WHAT IS EXPECTED: Copy the lines from the one containing "1920x960 pixels. At" up to and including the one containing "pyautogui.click(x=889, y=113)", leaving out the pictures.

DATA TO USE:
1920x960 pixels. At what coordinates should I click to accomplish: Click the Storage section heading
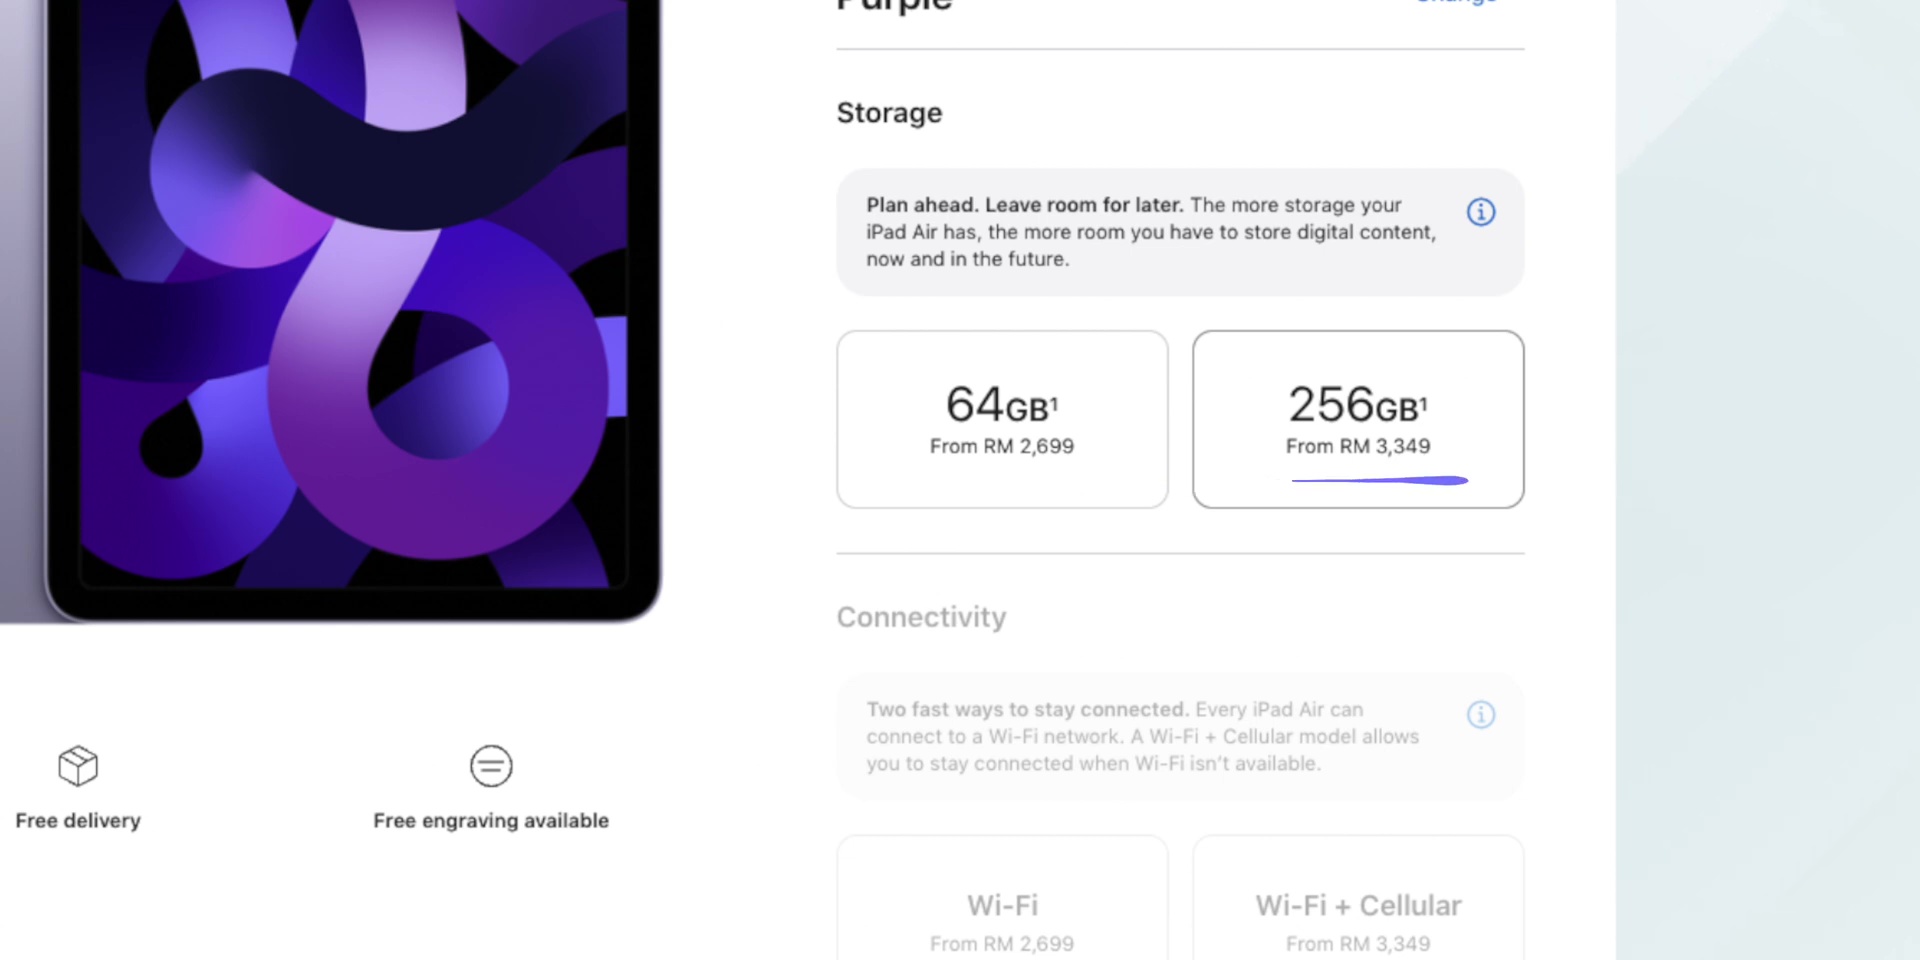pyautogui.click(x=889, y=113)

--

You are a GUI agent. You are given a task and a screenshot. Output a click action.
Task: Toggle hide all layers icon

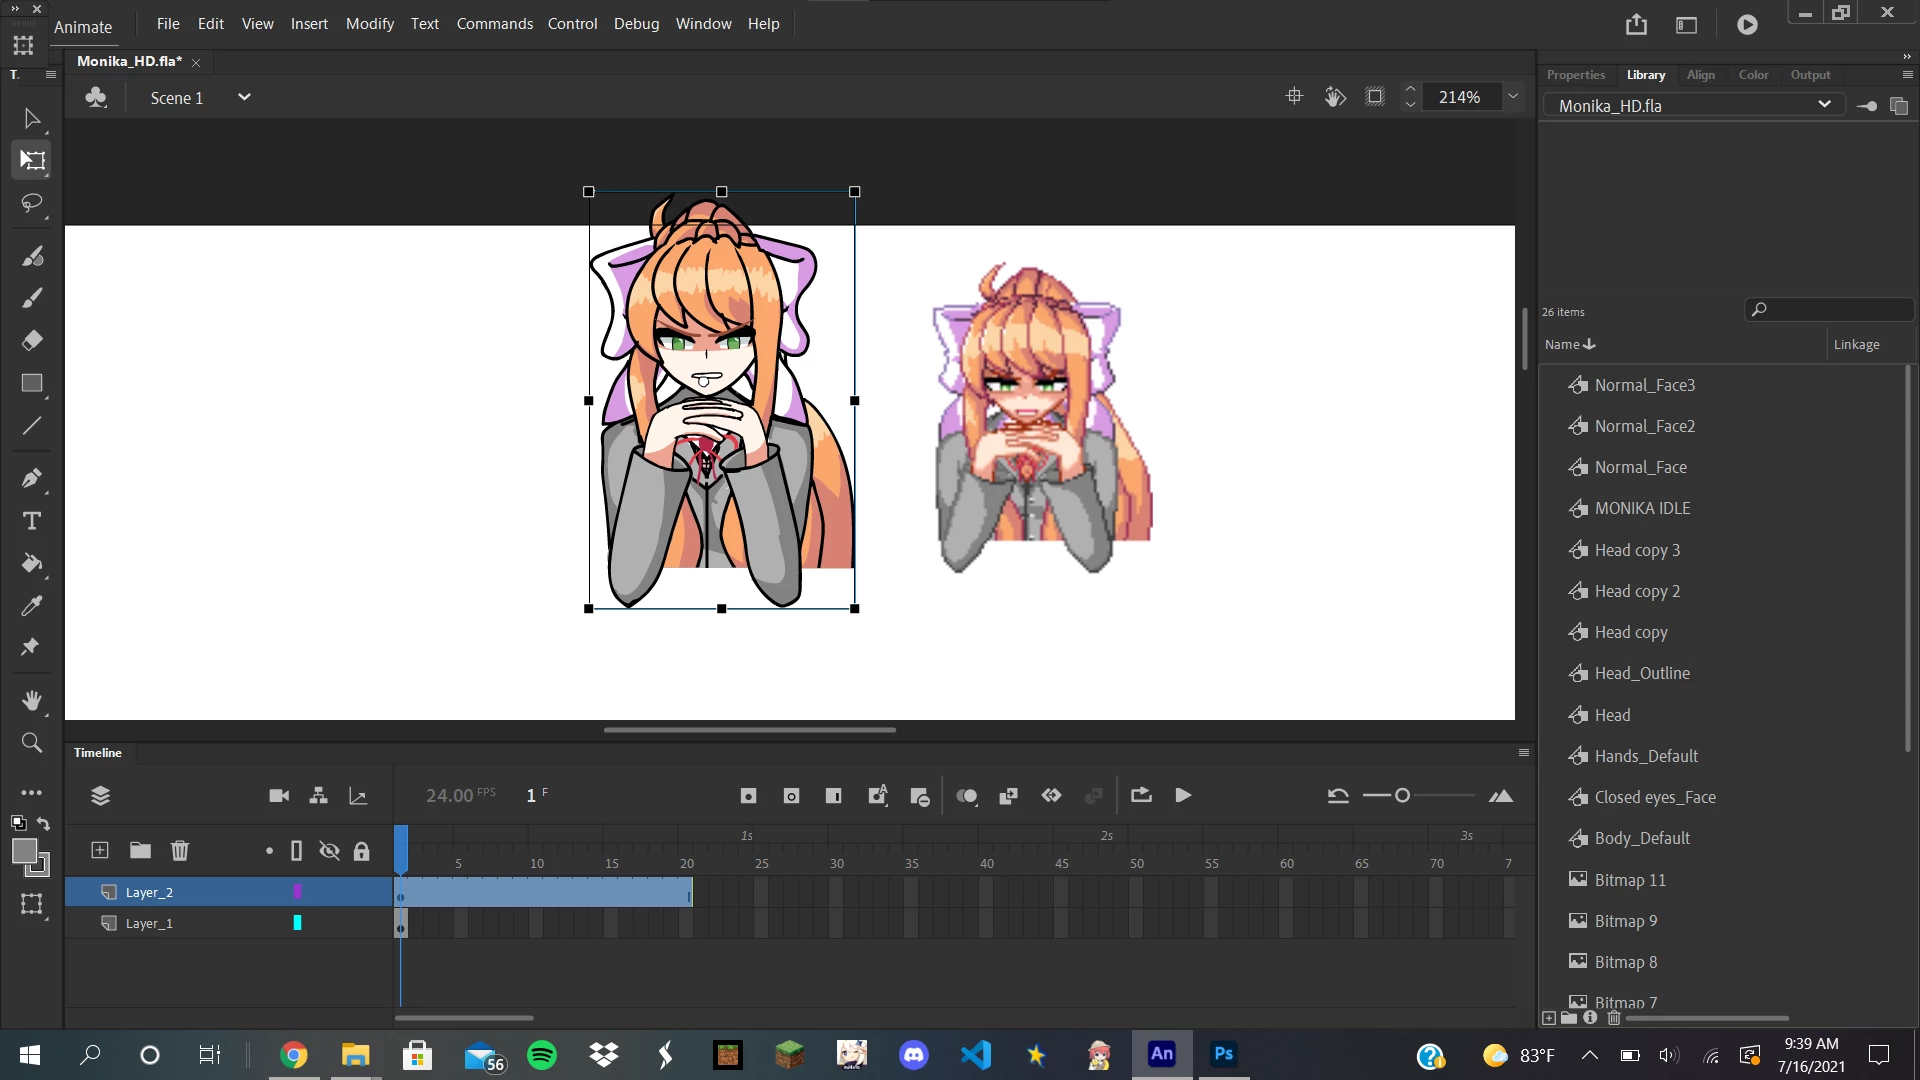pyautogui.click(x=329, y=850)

WRITTEN RESPONSE:
1920x960 pixels. At what coordinates should I click to accomplish: Click the Storage section heading
pyautogui.click(x=889, y=113)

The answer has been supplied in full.